>Poetry and Technology


>I don’t usually connect my work life and my reading/blogging life. In fact, few people I know professionally know that I blog — and I want to keep it that way! But, I do tend to gravitate towards readers and I will miss the readers with whom I had interesting lunchtime discussions at my last job. Sometimes, I have people comment that they think that technology (my work life) seems so different than my reading and writing interests. I don’t think that the two are mutually exclusive, but I’m frequently frustrated with my inability to adequately explain how they are complementary.

Here are two different postings I came across recently that deal with the intersection of poetry and technology:

First, Frank Wilson at Books, Inc. linked to this article about the Poetry at Tech program at Georgia Tech. Those engineers realize that there is more to poetry than their rhyming fight song: “I’m a rambling wreck from Georgia Tech…”.

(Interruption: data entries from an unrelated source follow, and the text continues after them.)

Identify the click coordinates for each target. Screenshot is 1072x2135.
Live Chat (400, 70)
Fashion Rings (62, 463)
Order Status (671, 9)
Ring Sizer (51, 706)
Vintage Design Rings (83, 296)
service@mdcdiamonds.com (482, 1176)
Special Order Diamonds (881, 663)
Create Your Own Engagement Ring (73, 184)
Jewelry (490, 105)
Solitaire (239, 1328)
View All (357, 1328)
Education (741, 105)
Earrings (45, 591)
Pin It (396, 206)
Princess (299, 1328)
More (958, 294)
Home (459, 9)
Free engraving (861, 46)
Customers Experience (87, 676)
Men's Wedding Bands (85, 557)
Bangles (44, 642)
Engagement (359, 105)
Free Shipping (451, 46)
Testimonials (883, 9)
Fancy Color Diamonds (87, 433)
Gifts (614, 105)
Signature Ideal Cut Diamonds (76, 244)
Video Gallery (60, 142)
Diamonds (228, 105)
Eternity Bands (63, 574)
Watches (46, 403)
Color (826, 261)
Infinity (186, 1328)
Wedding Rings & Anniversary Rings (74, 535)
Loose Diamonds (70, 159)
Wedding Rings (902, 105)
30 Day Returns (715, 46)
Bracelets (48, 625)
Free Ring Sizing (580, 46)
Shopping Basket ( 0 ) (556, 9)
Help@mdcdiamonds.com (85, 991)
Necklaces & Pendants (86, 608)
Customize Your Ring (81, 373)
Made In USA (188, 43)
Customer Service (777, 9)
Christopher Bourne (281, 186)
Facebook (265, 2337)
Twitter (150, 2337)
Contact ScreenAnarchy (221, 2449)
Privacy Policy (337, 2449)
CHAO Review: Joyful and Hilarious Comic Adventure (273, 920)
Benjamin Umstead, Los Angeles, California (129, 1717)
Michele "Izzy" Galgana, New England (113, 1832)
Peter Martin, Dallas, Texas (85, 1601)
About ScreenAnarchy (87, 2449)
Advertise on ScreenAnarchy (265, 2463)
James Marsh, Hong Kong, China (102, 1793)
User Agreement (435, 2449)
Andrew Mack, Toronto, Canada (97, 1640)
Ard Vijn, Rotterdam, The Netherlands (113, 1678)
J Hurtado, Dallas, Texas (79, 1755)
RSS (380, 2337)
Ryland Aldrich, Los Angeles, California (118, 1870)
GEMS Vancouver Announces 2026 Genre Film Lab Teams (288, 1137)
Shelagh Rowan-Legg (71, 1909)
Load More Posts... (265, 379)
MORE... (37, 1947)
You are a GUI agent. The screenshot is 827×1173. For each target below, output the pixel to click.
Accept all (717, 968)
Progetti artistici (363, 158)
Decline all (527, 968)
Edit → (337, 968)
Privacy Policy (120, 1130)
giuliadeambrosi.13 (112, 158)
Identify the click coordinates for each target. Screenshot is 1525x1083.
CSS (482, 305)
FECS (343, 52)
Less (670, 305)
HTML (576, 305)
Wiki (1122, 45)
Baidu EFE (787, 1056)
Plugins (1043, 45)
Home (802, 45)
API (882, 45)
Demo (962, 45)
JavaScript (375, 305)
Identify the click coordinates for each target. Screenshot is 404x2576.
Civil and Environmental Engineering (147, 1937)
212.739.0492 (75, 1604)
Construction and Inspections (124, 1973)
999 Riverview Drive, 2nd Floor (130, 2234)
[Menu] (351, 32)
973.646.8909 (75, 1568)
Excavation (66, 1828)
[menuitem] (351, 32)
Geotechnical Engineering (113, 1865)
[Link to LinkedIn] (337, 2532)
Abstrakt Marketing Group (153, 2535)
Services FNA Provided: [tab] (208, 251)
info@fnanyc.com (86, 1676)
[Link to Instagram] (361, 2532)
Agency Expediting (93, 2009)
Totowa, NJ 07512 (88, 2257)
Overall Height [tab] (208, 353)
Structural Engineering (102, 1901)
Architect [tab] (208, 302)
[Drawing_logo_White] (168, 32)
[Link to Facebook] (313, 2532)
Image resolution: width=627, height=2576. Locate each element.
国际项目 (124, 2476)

In the article, Georgia Tech President Wayne Clough is quoted:

“The pursuit of science and technology is just as creative a process as poetry and the arts,” Clough says. “Both require intensely creative people who can think outside the box, look at the same things everyone else sees and imagine something more, and put the pieces together in new ways.”

The Director of the Poetry at Tech program, poet Thomas Lux is quoted:

“Poems are made things. They have everything to do with intense emotions … but poems are made things. They don’t just happen.”

Follow the link to read the article. Lux makes some interesting comments regarding hip-hop and poetry slams. Registration is required, but it’s free.

At Robert Peake’s blog, Peake makes a comparison between programming and poetry:

What poems and code have in common is compactness…Both require precision, and poetry usually also involves some degree of linguistic compactness….Subtlety, clarity, and intimacy with the language are all required traits that get amplified through the power of each discipline.

Be sure to check out the comments on Robert’s post as well. I’m not sure that I agree with his correlation of poets and programming language, but, while I am a technologist, I’m not a programmer. I’ll be checking his blog for future posts for more data.